Феллоуз согласился с этим: они возобновили общий разговор, а я закончил свои письма.

——

3 июля. Мы все сидели, как и в предыдущий день, в библиотеке.

«Книжная вера!» — услышал я, как рассмеялся Харрингтон; — «ну, насчет этого я должен признать, что у всей школы деизма, "рационального" или "духовного", меньше всего оснований в мире предаваться насмешкам над книжной верой; ибо, честное слово, их вера состояла почти исключительно из этого. Их системы — это пергаментные религии, мой друг, все до единой; — книги, книги, вечно, со времен лорда Герберта и далее, — это все, что они до сих пор дали миру. Они всегда были хвастливы и крикливы, но ничего не сделали; нет никаких великих социальных усилий, никаких организаций, никаких практических проектов, успешных или тщетных, на которые они могли бы указать. Старые "книжные веры", которые вы осмеливаетесь высмеивать, были во всяком случае чем-то; и, по правде говоря, я не могу найти никакой другой "веры", кроме той, что так или иначе привязана к "книге", которая была бы хоть сколько-нибудь влиятельной. Веды, Коран, Писания Ветхого Завета, те, что Нового, — над сколькими миллионами они все царили! Является ли их верховенство правильным или неправильным, их доктрина истинной или ложной — это другой вопрос; но ваша вера, которая была книжной верой и лицемерием par excellence, не сделала ничего, что я мог бы обнаружить. Один за другим ваши неверующие реформаторы уходят и не оставляют после себя никакого следа, кроме кучи рассыпающейся "книжной веры". Вы всегда были на пороге искоренения сверхъестественных басен, догм и суеверий — и затем возрождения мира! Увы! Самое ничтожное суеверие, которое ползает, смеется над вами; и, сколь бы ложным оно ни было, оно все же сильнее вас».

«А ваша секта, — довольно горячо парировал Феллоуз, — если уж на то пошло, разве она не самая маленькая из всех? Вероятно ли, что она найдет благосклонность в глазах человечества?»

«Ну, нет, — сказал Харрингтон с вызывающим хладнокровием, — но ведь она и не претендует ни на что подобное. Было бы странно, если бы претендовала; ибо, поскольку скептик сомневается, может ли какая-либо истина быть достоверно достигнута человеком в тех вопросах, по которым догматизирует "рациональный" или "духовный" деист, она, конечно, заявляет о своей неспособности что-либо конструировать».

«И ничего не конструирует», — парировал Феллоуз.

«Очень верно, — сказал Харрингтон, — и в этом держит свое слово; что, боюсь, больше, чем можно сказать о ваших более амбициозных спиритуалистах, которые претендуют на то, чтобы конструировать, но не делают этого».

«Но вы должны дать школе спиритуализма время: она только что родилась. Мне кажется, вы смешиваете школу старого, сухого, логического деизма с молодой, свежей, энергичной, искренней школой, которая апеллирует к "прозрению" и "интуиции"».

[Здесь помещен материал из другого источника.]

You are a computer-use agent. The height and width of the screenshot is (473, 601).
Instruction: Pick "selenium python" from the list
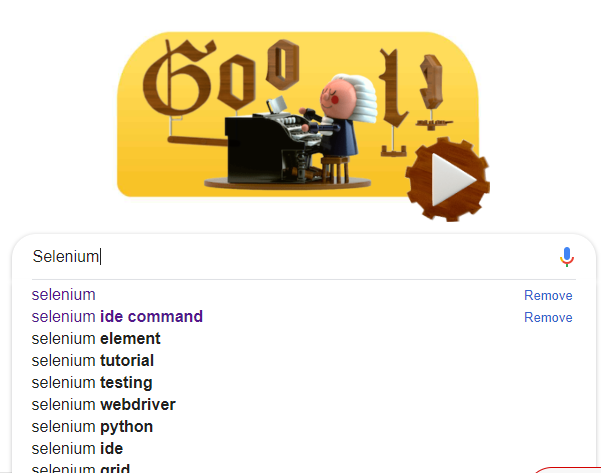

«Нет, — сказал Харрингтон, — думаю, я не смешиваю. Первый и лучший из наших английских деистов вывел свою систему так же непосредственно из интуиций, как мистер Паркер или вы. Вы знаете, как это пошло — или, если не знаете, можете легко обнаружить — с его преемниками: они постоянно спорили об этом, сокращали ее, добавляли к ней, изменяли ее, соглашались во всем, кроме отвержения автором христианства, и все больше забывали о приличии его стиля. Так будет и с вашим мистером Ньюманом и его преемниками. Они согласятся с его отвержением христианства; поверьте, ни в чем больше. Он может заставить своих поклонников отказаться от Библии, но они не будут иметь ничего общего с "любовью, радостями, печалями и восторгами", которые он описывает в "Душе"; они с таким же успехом могли бы читать "Песнь Песней"».

«Я действительно не могу признать, — сказал Феллоуз, — что нас, современных спиритуалистов, следует смешивать с лордом Гербертом».

«Не смешивать с ним, конечно, — ответил Харрингтон, — но отождествлять с ним вас можно; за исключением, конечно, того, что он был убежден в бессмертии человека как в одной из немногих статей всякой религии; в то время как многие из вас отрицают его или сомневаются в нем. Доктрины...»

«Называйте их лучше чувствами; мне больше нравится этот термин».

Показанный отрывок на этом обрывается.